### Set of tasks:
(1) From the unit on getting from one orbit to another, list every quantity that the text says determines the unique orbit of a satellite released by a shuttle.
(2) Write the next part of the unit on getting from one orbit to another, picking up right after its final remark about in-plane transfers.

### Selection:
══════

Unit 5 - Getting From One Orbit To Another

Discussion

We began this whole series of lessons considering the issue of the Mars Pathfinder getting from earth to Mars, and while we may not have stated it as clearly, we really characterized that problem as one of getting from an object in one orbit to an object in another orbit by means of a third orbit (the orbit of the Pathfinder) - that is we were really interested in the intersections of the orbits and more particularly in being sure that Mars would be waiting at the second intersection at the critical moment.

The challenge of getting the Pathfinder from Earth to Mars can also be thought (and this is probably more realistic) as a transfer of orbits. That is the Pathfinder is really traveling in the Earth's orbit as long as it is sitting on Earth, when it reaches Mars it will, by the same token, be traveling on Mars' orbit. This change of orbit idea is an important part of space flight for other purposes as well.

When shuttles launch satellites and similar vehicles they literally release them at some critical moment. Unless some force, such as a thrust by the satellite's rockets, acts on the satellite it will have the same initial velocity as the shuttle that released it and this velocity, the mass of the satellite and its distance from the Earth will now determine its unique orbit (Kepler's and Newton's laws). However, depending on the role that the satellite is to play it may need to go to a new orbit. This change of orbit is achieved by the strategic use of the satellite's thruster rockets. While there are many different ways in which the navigators can achieve this (recall Pieter Kallemeyn's journal discussions) one of the most economical and simple transfers is called a Hohmann transfer.

Hohmann Transfer Orbits

Some important general remarks:

• There are essentially two kinds of "burns" (or thrusts) that space vehicles use:
  • posigrade burn is a burn that increases the forward speed of the vehicle,
  • retrograde burn is a burn that decreases the forward speed of the vehicle.
• An increase in forward speed of the vehicle will place it in a "larger" orbit.
• A decrease in forward speed of the vehicle will place it in a "smaller" orbit.
• If a vehicle in some orbit experiences a burn and changes orbit, if no other burn takes place then the new orbit will intersect the old orbit at the point of burn.
• The orbit transfers that we are dealing with here are restricted to in-plane transfers, i.e. the old and new orbits are in the same plane - this suits us well given the simplifications we are working with.

══════

### Record list:
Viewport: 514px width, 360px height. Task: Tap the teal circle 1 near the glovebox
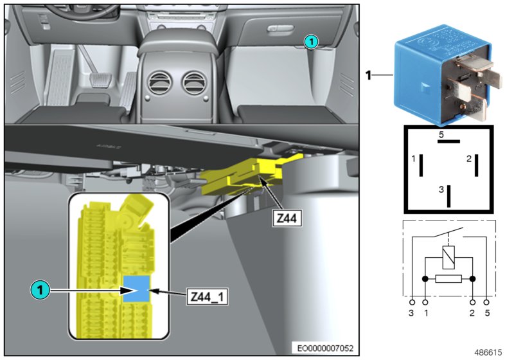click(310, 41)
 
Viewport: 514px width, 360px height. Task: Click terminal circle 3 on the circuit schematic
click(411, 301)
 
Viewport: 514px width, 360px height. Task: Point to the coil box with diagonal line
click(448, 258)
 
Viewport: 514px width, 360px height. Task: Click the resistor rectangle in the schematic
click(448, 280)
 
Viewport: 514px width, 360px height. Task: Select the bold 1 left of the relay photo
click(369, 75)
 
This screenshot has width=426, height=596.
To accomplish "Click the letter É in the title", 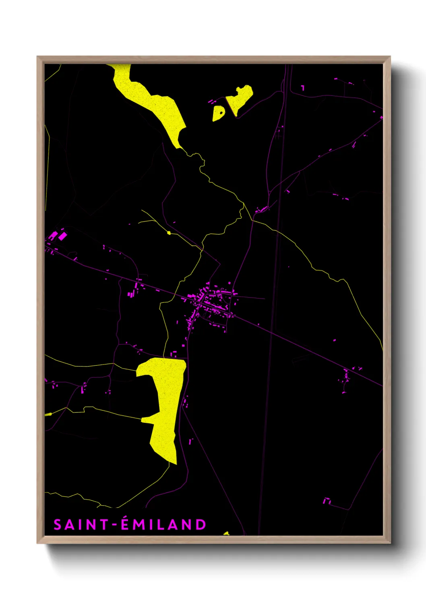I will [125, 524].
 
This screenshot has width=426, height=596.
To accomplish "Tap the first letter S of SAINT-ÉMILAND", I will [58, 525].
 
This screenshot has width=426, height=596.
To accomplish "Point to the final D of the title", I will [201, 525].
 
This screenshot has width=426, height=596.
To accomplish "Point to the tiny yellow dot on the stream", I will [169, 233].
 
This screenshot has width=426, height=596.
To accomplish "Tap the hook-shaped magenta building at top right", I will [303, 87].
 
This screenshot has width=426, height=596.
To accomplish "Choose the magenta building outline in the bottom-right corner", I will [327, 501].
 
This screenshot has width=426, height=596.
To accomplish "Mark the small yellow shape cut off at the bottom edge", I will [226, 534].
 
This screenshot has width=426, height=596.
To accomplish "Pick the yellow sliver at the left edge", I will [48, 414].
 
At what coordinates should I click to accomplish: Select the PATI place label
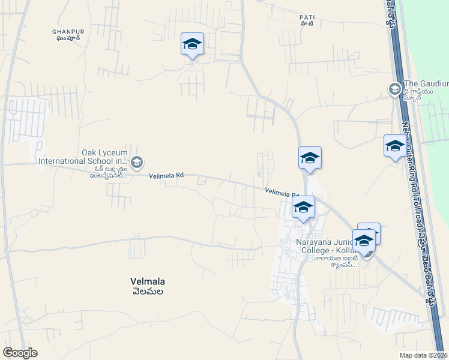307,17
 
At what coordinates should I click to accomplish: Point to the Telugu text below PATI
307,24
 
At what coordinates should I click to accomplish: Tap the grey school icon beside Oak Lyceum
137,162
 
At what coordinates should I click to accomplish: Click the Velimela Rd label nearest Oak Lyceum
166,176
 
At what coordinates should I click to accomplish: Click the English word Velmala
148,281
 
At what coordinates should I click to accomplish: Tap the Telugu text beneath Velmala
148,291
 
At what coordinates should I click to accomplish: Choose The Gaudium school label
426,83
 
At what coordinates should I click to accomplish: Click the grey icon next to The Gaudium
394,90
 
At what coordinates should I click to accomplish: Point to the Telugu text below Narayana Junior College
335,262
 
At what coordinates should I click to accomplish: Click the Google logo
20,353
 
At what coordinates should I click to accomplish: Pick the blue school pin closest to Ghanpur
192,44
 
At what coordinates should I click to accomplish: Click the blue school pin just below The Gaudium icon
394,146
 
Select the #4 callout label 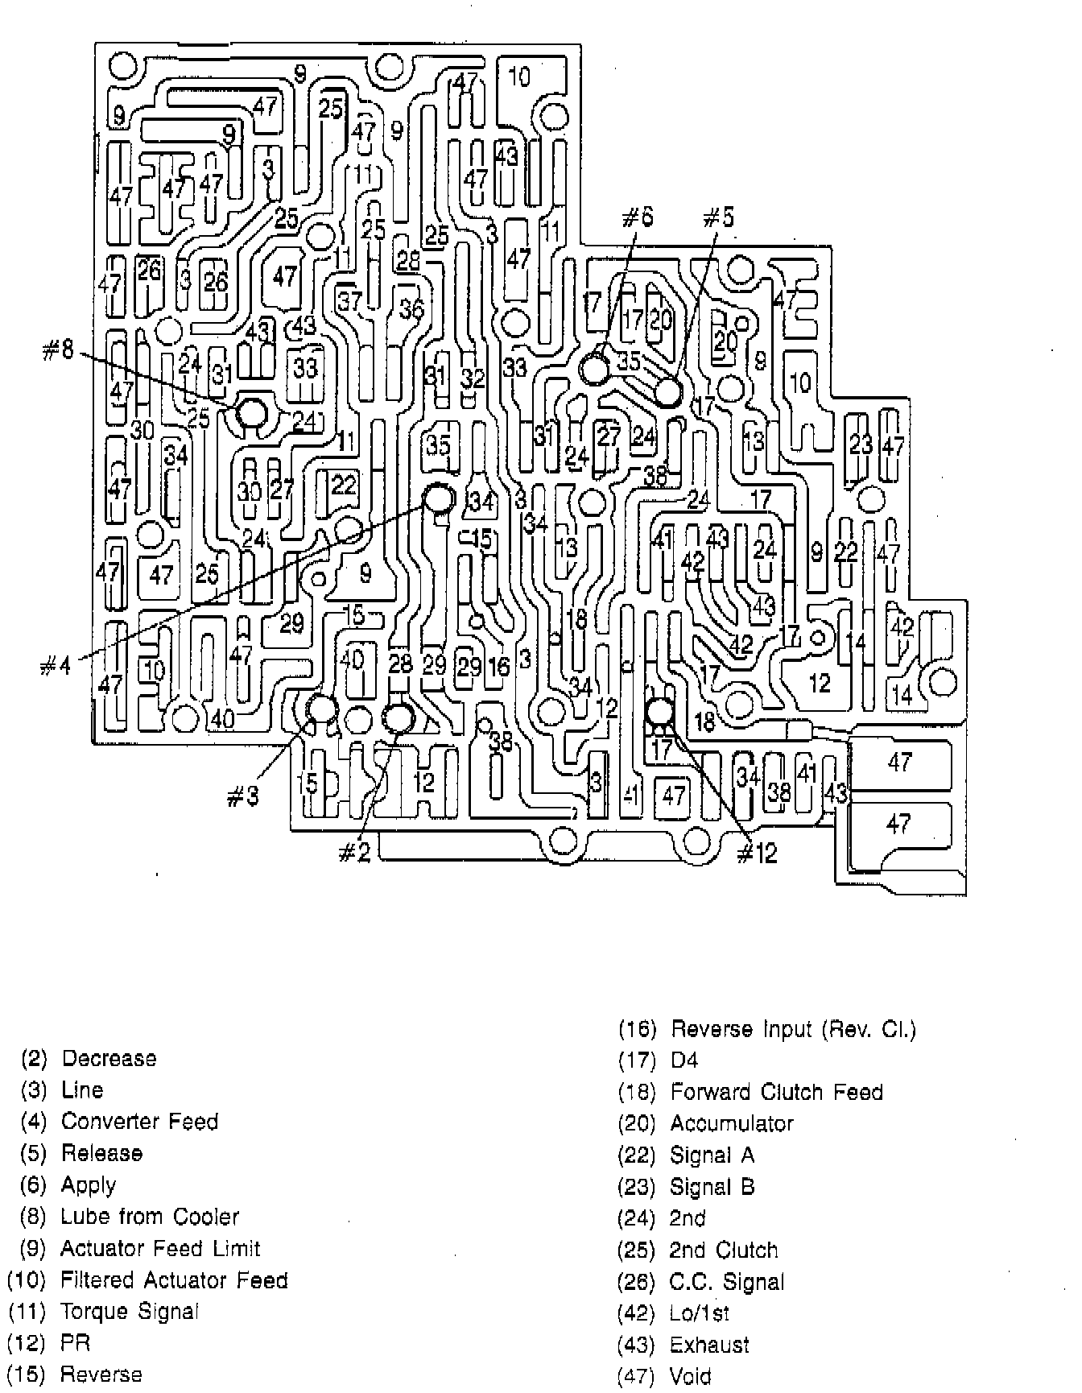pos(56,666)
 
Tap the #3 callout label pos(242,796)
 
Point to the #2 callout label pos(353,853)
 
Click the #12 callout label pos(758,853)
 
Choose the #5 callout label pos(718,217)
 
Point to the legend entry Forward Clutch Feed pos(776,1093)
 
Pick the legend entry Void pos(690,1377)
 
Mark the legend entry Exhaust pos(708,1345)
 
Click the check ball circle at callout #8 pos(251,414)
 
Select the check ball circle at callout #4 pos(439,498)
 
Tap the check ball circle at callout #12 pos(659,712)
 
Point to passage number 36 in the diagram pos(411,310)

══════

### Solved tasks:
(1)
- the satellite's initial velocity
- the mass of the satellite
- its distance from the Earth

(2)
To understand Hohmann Transfer Orbit consider the diagram alongside. A vehicle is traveling in some orbit A around the Earth and we want to get it to orbit C. At some point the engine performs a posigrade burn thus enlarging the orbit and the vehicle is now traveling along orbit B. The point where the posigrade burn took place becomes the point of perigee of the new orbit (B). Unless there is a further burn the vehicle will now continue to move in orbit B.

Since we want to move the vehicle to orbit C, the size of the posigrade burn (at perigee) was well designed to ensure that the point of apogee (of orbit B) meets orbit C. At apogee a further posigrade burn is used to enlarge the orbit again this time the vehicle goes into orbit C and the transfer is complete.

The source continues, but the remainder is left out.